Je me flatte, monsieur, que vous serez célèbre pour avoir fait une bien meilleure action, pour avoir fait rendre justice à l’innocence opprimée et rouée[1]. Vous avez vu, sans doute, la lettre de la religieuse de Toulouse ; elle me paraît importante, et je vois avec plaisir que les sœurs de la Visitation n’ont pas le cœur si dur que messieurs. J’espère que le conseil pensera comme la dame de la Visitation.

Si vous voyez M. de Cideville, je vous prie de lui dire combien je l’aime. C’est un sentiment que vos ouvrages m’inspirent pour vous, qui se joint bien naturellement à l’estime infinie avec laquelle j’ai l’honneur d’être, etc.


5153. — À M. COLINI.
21 janvier.

J’ai reçu votre Palatinat[2], mon cher historiographe ; me voilà au fait, grâce à vos recherches, de bien des choses que j’ignorais. Les palatins vous auront obligation.

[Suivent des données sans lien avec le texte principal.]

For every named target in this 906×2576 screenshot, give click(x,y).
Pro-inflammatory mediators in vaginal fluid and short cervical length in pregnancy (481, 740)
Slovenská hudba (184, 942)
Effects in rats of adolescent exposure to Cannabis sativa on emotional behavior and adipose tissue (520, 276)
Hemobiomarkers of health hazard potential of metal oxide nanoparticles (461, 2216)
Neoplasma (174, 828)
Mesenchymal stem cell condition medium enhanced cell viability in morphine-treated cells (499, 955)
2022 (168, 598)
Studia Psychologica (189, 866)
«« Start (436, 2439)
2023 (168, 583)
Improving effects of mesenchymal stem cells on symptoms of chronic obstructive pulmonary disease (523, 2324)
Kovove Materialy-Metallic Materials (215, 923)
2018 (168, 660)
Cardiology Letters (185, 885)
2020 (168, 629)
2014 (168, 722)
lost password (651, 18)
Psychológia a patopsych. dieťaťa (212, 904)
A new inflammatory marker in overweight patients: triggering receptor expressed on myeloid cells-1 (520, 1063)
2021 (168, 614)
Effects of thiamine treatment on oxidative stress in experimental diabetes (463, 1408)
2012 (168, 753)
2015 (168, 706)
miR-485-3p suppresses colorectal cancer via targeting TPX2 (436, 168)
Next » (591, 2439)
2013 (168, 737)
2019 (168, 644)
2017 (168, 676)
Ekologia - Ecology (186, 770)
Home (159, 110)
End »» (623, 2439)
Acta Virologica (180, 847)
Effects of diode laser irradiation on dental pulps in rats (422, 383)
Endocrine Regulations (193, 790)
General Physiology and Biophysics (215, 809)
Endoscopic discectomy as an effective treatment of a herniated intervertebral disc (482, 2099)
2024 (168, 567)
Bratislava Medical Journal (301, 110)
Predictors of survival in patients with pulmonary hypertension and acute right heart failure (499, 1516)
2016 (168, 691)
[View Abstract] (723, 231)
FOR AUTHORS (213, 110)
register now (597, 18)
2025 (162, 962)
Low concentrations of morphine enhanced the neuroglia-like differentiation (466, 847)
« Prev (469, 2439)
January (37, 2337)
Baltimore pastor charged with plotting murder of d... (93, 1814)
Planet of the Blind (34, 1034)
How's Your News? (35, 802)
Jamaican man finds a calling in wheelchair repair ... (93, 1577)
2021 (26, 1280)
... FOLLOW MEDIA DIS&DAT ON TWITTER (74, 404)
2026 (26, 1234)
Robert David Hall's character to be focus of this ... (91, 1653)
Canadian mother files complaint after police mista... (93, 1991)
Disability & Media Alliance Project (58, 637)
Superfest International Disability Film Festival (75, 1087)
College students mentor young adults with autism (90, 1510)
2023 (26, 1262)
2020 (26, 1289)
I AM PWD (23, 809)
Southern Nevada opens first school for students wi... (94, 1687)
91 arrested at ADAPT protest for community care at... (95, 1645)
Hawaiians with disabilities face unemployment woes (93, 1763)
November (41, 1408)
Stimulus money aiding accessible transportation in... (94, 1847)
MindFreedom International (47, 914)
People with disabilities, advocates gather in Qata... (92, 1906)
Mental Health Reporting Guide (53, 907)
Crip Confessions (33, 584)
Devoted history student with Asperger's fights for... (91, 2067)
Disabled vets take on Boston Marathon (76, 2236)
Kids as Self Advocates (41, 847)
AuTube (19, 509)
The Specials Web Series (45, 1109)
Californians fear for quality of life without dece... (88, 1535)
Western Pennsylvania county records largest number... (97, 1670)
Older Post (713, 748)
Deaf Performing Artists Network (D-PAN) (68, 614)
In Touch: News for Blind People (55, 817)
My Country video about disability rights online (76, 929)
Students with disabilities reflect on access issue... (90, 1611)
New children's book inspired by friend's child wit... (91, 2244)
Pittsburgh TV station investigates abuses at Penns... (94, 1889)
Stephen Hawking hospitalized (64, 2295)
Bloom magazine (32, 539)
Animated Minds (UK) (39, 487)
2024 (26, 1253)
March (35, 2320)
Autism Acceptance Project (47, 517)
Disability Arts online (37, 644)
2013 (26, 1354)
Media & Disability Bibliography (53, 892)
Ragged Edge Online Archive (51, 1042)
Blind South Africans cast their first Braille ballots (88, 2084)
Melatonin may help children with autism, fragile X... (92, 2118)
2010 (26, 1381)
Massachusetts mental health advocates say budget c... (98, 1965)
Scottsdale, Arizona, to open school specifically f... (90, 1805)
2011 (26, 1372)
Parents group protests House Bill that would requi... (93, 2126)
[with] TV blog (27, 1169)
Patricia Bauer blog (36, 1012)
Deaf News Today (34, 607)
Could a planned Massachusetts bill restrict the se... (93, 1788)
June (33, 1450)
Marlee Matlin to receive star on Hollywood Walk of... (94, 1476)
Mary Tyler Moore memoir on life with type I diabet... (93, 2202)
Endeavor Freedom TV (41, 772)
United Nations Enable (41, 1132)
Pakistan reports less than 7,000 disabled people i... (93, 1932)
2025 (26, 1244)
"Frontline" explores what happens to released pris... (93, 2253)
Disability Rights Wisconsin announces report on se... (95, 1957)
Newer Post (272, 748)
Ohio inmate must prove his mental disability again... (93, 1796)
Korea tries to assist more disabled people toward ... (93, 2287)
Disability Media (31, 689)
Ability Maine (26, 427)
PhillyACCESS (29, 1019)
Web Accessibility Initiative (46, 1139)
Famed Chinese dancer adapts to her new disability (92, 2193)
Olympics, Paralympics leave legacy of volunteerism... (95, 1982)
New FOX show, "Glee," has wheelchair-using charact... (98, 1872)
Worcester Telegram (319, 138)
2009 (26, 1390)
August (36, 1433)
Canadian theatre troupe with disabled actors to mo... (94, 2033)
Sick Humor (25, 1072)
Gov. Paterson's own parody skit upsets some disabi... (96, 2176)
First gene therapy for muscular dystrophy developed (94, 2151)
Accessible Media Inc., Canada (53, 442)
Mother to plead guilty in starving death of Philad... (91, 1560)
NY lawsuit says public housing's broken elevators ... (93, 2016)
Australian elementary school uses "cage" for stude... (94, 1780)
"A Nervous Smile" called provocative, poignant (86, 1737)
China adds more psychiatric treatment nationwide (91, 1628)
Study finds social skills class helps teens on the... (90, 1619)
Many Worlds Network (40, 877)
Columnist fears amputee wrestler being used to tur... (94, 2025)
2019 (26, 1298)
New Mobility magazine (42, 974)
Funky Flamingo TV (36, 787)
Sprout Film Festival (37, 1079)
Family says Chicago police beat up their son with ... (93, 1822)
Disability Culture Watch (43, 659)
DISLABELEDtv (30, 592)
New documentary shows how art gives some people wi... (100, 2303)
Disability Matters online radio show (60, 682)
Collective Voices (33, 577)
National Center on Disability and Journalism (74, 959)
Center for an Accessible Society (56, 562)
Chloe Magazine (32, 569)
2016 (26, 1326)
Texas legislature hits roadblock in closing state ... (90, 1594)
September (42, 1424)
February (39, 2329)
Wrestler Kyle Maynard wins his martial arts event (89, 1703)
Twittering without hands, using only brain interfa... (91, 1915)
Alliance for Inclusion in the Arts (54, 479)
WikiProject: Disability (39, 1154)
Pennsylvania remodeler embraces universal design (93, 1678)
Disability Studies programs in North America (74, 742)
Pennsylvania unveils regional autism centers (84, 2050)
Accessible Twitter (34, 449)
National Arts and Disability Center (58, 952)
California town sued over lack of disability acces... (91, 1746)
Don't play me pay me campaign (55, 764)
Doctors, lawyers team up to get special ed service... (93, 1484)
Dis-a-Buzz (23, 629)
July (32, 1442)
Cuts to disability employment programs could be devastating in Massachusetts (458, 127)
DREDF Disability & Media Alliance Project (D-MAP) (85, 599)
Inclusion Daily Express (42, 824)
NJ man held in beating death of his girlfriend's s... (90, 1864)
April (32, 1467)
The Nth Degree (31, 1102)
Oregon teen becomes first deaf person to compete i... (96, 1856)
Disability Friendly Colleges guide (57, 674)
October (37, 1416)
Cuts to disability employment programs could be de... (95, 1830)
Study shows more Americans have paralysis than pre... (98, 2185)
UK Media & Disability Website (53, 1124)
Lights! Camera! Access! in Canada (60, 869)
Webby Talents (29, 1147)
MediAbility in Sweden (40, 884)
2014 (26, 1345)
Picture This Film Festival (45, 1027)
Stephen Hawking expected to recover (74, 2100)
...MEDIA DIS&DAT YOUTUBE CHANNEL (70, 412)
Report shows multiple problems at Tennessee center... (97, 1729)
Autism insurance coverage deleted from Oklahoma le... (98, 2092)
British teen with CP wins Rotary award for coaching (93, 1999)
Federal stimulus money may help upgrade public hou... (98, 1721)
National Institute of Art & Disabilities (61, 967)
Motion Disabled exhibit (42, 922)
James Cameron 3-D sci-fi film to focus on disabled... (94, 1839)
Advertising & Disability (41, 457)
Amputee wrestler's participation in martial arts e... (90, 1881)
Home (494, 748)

Nous sommes ici dans les neiges jusqu’au cou ; cela gèle l’imagination d’un pauvre malade d’environ soixante-dix ans, et je n’ose écrire à monseigneur l’électeur, de peur de l’ennuyer.

Vous avez probablement reçu le petit paquet que je vous ai adressé. Je vous embrasse de tout mon cœur.

  1. À la famille Calas.
  2. Précis de l’Histoire du Palatinat du Rhin, 1763, in-8o.